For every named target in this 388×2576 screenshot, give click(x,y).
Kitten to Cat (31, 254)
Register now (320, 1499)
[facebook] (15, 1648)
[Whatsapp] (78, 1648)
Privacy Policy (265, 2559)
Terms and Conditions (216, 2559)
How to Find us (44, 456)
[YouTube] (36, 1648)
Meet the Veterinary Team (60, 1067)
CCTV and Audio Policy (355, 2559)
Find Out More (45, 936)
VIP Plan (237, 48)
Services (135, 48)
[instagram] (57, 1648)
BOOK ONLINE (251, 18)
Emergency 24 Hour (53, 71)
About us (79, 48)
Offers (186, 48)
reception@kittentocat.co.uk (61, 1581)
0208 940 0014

- _What to work on_
Word for word, restate only the lines from the one containing "Terms and Conditions (216, 2559)" through the last line of the entries, with both ends kept.

- _Result for this task_
Terms and Conditions (216, 2559)
How to Find us (44, 456)
[YouTube] (36, 1648)
Meet the Veterinary Team (60, 1067)
CCTV and Audio Policy (355, 2559)
Find Out More (45, 936)
VIP Plan (237, 48)
Services (135, 48)
[instagram] (57, 1648)
BOOK ONLINE (251, 18)
Emergency 24 Hour (53, 71)
About us (79, 48)
Offers (186, 48)
reception@kittentocat.co.uk (61, 1581)
0208 940 0014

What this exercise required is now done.